One of the choruses in this recording is in Russian (I had known that Swann
was from the longstanding English community in Russia that disappeared with
the Revolution, not a shock), and I was interested in the actual words of
this.

Nikolay Ershov came to the rescue, on russian.stackexchange.com, with a great
answer here:
https://russian.stackexchange.com/questions/14403/hippopotamus-song-flanders-swann-russian-chorus-translationhttps://russian.stackexchange.com/questions/14403/hippopotamus-song-flanders-swann-russian-chorus-translation

I include it here for everyone’s edification:

  «Грязь, грязь, чудная грязь,
  лучшее средство как кожная мазь.
  так возьми свою даму
  и поведи её в яму,
  и там мы окунемся в чудную грязь.»

  Fairly close to the English chorus earlier.

  ['grʲæsʲ 'grʲæsʲ 'tɕudnəjə 'grʲæsʲ] // mud mud wonderful mud

  The singer isn't de-voicing that final /zʲ/ enough. Maybe not the first time
  when the two words are repeated back to back and a voiced consonant follows,
  but for the rest, it should just become [sʲ], no middle ground there.

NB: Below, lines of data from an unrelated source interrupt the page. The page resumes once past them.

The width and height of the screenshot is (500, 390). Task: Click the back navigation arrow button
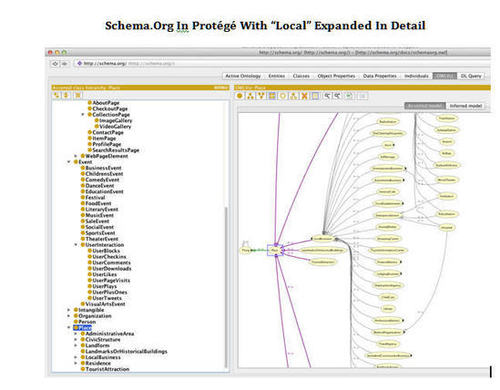pyautogui.click(x=55, y=63)
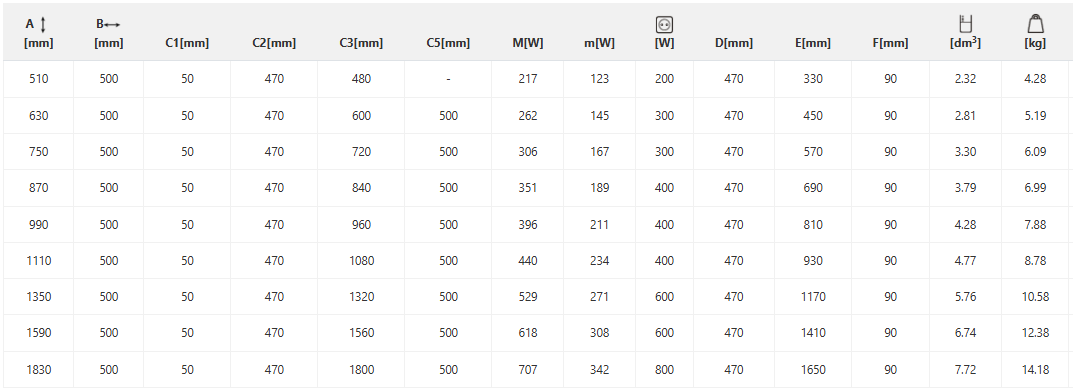1073x388 pixels.
Task: Click the water volume icon above [dm3]
Action: point(966,24)
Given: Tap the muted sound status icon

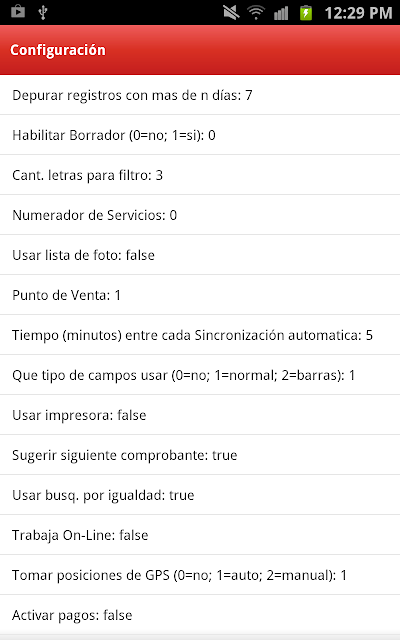Looking at the screenshot, I should (231, 12).
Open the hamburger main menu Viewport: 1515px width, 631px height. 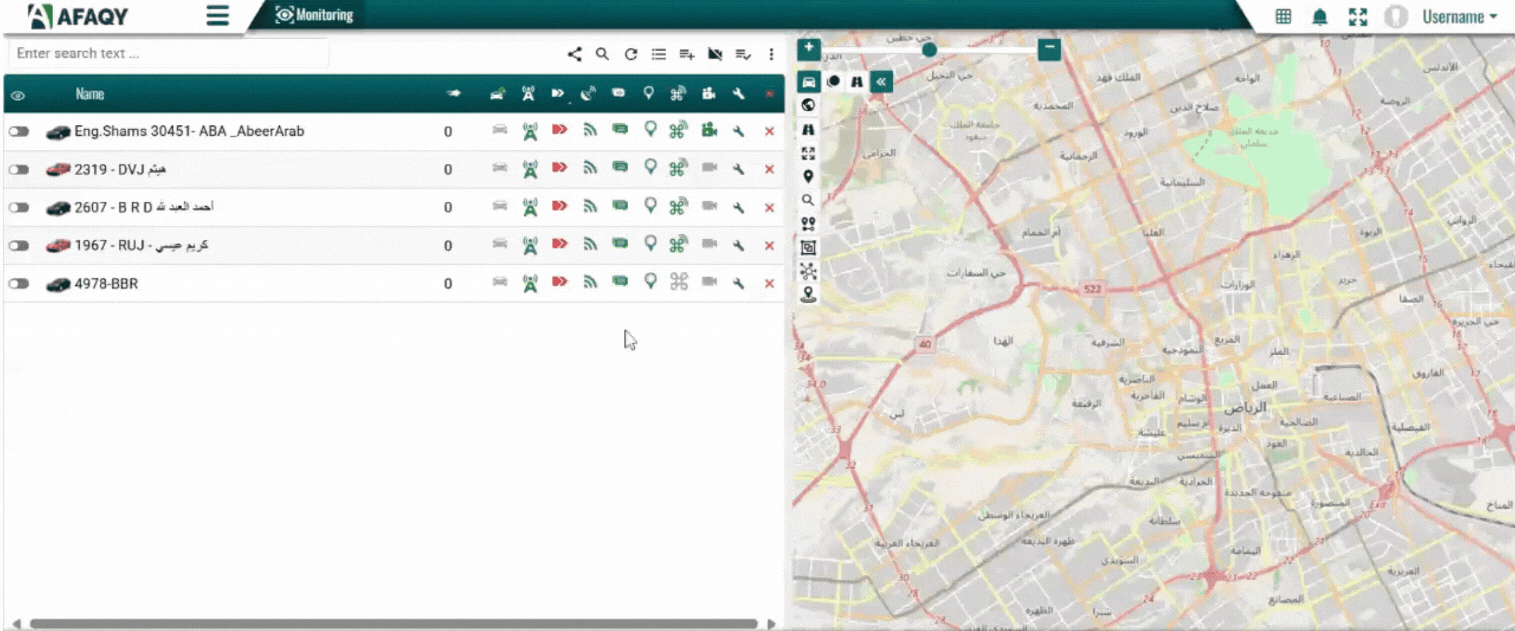[x=218, y=16]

  ['lutʂəjə 'srʲetstvə kɐk 'koʐnəjə 'masʲ] // best remedy as skin ointment

  The grammar's a bit awkward here, but could just be strained to fit the
  metre. The "tch" cluster in the middle of the first word is a bit too soft,
  but it could be how some Russians actually said it half a century ago (but
  then again your audience might not know that, and it will come across as
  foreign). That final /zʲ/ isn't de-voiced e [tək vɐzʲ'mʲi svɐ'ju 'damu] //
  so take your lady

  [i pəvʲɪ'dʲi jɪ'jo 'vjamu] // and take/lead her to pit/hollow

  [i 'tam mɨ ɐ'kunʲəmsʲə 'ftɕudnuju 'grʲæsʲ] // and there we will_dip into wonderful mud

  The very non-dental [t] at the beginning is probably the most foreign sound
  in this otherwise fairly good rendition. Make that [t] as "French" or
  "Spanish" as you can instead. A weird stress pattern in окунемся (ought to
  be окунёмся); archaic? plain incorrect? greater poetic licence than what
  would fly these days?

-- 
‘As I sat looking up at the Guinness ad, I could never figure out /
How your man stayed up on the surfboard after fourteen pints of stout’
(C. Moore)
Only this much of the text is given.